I didn't fall in love with Jake because he was smart. I'm pretty smart myself. I know that smart doesn't mean nice, or even mean that you have a lot of common sense. Look at all the trouble smart people get themselves into.
I didn't fall in love with Jake because he could make maki rolls and had a black belt in fencing, or whatever it is that you get if you're good in fencing. I didn't fall in love with Jake because he plays guitar. He's a better soccer player than he is a guitar player.
Those were the reasons why I went out on a date with Jake. That, and because he asked me. He asked if I wanted to go see a movie, and I asked if I could bring my grandmother and Natalie and Natasha. He said sure and so all five of us sat and watched Bring It On, and every once in a while Zofia dropped a couple of Milk Duds or some popcorn into her purse. I don't know if she was feeding the dog, or if she'd opened the purse the right way, and was throwing food at her husband.

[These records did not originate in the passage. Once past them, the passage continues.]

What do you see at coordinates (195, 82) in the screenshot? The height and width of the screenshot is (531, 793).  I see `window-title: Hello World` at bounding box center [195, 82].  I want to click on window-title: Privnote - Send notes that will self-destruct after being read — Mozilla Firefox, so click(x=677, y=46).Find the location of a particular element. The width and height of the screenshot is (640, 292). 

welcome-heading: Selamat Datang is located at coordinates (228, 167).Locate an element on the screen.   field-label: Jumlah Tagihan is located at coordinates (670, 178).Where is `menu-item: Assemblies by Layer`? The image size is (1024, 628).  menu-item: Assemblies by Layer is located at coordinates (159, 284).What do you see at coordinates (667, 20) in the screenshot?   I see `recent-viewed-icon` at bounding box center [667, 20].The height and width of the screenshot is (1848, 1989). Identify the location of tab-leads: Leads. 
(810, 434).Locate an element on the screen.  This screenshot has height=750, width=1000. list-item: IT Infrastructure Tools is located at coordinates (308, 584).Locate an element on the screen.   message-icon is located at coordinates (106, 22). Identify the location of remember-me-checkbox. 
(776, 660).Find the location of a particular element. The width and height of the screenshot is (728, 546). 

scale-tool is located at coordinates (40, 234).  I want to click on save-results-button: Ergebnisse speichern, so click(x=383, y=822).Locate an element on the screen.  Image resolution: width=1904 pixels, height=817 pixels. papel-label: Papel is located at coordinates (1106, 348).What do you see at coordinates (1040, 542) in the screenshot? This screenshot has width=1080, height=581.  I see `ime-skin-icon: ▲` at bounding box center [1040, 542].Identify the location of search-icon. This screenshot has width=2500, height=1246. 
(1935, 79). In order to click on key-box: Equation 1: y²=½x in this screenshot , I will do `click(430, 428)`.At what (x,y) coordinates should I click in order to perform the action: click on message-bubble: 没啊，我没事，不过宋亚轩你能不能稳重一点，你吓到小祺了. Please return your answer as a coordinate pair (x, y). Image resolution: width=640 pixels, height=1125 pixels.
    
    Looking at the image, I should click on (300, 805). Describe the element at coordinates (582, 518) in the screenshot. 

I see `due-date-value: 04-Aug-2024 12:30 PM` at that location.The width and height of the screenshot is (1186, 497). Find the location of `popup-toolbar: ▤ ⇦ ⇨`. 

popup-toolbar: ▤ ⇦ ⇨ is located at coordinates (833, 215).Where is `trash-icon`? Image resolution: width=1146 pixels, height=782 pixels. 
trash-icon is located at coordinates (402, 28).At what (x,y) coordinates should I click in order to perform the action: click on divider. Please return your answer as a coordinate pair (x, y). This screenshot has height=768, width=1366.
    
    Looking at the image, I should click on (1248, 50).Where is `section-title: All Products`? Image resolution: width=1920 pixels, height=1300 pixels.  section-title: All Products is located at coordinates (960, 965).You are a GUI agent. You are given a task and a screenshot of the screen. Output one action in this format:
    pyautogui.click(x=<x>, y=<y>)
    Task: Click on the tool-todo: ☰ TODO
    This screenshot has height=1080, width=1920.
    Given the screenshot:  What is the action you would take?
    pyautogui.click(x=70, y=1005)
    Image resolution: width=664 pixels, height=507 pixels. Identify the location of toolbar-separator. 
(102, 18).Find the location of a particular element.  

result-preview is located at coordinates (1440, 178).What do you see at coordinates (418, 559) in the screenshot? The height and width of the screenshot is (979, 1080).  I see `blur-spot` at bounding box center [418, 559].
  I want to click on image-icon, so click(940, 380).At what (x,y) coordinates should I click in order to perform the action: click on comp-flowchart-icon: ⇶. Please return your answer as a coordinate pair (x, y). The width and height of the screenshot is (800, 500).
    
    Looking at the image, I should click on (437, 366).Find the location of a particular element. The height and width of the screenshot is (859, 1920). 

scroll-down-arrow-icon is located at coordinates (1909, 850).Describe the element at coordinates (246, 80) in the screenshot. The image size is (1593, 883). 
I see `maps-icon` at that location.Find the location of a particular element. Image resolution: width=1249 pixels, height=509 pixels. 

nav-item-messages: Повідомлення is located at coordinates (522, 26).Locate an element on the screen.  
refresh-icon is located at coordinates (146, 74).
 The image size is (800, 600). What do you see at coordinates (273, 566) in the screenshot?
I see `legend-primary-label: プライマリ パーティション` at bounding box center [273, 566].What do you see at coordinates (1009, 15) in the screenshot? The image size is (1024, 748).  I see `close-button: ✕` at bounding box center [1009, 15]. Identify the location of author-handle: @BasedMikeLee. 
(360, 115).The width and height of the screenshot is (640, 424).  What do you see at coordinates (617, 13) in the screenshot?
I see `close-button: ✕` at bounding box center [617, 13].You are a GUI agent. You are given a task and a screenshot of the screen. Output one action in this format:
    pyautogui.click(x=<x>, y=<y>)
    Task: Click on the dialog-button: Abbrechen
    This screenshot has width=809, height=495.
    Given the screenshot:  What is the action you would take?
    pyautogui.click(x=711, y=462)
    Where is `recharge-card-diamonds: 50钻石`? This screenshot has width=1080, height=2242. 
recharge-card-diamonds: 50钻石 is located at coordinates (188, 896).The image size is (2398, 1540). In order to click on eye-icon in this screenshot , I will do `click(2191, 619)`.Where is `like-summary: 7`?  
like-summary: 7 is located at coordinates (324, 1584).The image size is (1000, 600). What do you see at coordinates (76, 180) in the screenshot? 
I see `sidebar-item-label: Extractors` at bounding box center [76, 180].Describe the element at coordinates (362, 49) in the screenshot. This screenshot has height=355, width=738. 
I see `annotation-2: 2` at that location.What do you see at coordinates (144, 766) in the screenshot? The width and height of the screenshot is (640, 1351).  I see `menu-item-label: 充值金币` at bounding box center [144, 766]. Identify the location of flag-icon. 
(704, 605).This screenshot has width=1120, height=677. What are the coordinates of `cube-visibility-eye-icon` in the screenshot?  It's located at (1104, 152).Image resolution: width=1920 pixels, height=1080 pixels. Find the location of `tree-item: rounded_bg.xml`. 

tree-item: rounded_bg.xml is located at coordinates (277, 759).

I fell in love with Jake because he told stupid knock-knock jokes to Natalie, and told Natasha that he liked her jeans. I fell in love with Jake when he took me and Zofia home. He walked her up to her front door and then he walked me up to mine. I fell in love with Jake when he didn't try to kiss me. The thing is, I was nervous about the whole kissing thing. Most guys think that they're better at it than they really are. Not that I think I'm a real genius at kissing, either, but I don't think kissing should be a competitive sport. It isn't tennis.
Natalie and Natasha and I used to practice kissing with each other. Not that we like each other that way, but just for practice. We got pretty good at it. We could see why kissing was supposed to be fun.
But Jake didn't try to kiss me. Instead he just gave me this really big hug. He put his face in my hair and he sighed. We stood there like that, and then finally I said, "What are you doing?"
"I just wanted to smell your hair," he said.
"Oh," I said. That made me feel weird, but in a good way. I put my nose up to his hair, which is brown and curly, and I smelled it. We stood there and smelled each other's hair, and I felt so good. I felt so happy.
Jake said into my hair, "Do you know that actor John Cusack?"